Take media optimization as an example: maximizing cell growth requires tuning dozens of variables: amino acids, metals, glucose, vitamins, and even mixing parameters that affect gas exchange. The combinatorics of these interacting factors, combined with the need to learn from each round to choose the next, make this problem ideal for AI-driven exploration. DoE becomes the bridge between human reasoning and AI, giving scientists structure and giving AI direction. When AI leverages broad protocol knowledge and scientific literature to propose DoE strategies, it transforms experiment planning from manual guesswork into a guided search grounded in accumulated scientific insight. The result is a more efficient, information-rich process, one that helps scientists extract maximum knowledge from every experiment.
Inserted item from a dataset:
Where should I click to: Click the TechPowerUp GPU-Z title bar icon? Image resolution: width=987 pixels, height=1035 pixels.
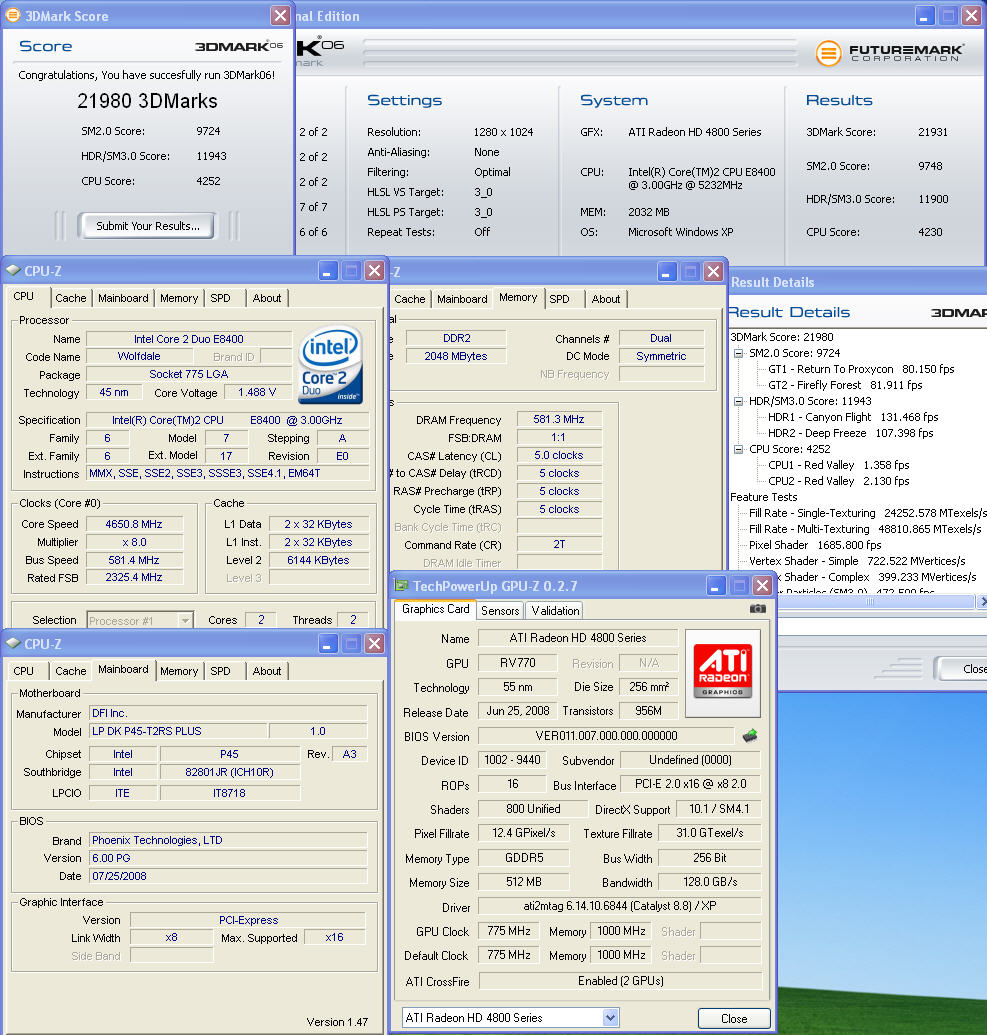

Closing the Loop with Automation

Of course, establishing an effective human-AI collaboration for DoE is only the first step. The real challenge is connecting that design intelligence to the physical lab. Right now, that connection is fragile. Designs often live in Jupyter notebooks while the robots—intended to reduce human error and speed up experimentation—operate in isolation. Metadata goes missing, conditional logic is hard-coded, and real-time feedback is rare. To make experimentation truly AI-driven, we need closed-loop orchestration: systems where AI designs, robots execute, and data automatically flows back for model updates.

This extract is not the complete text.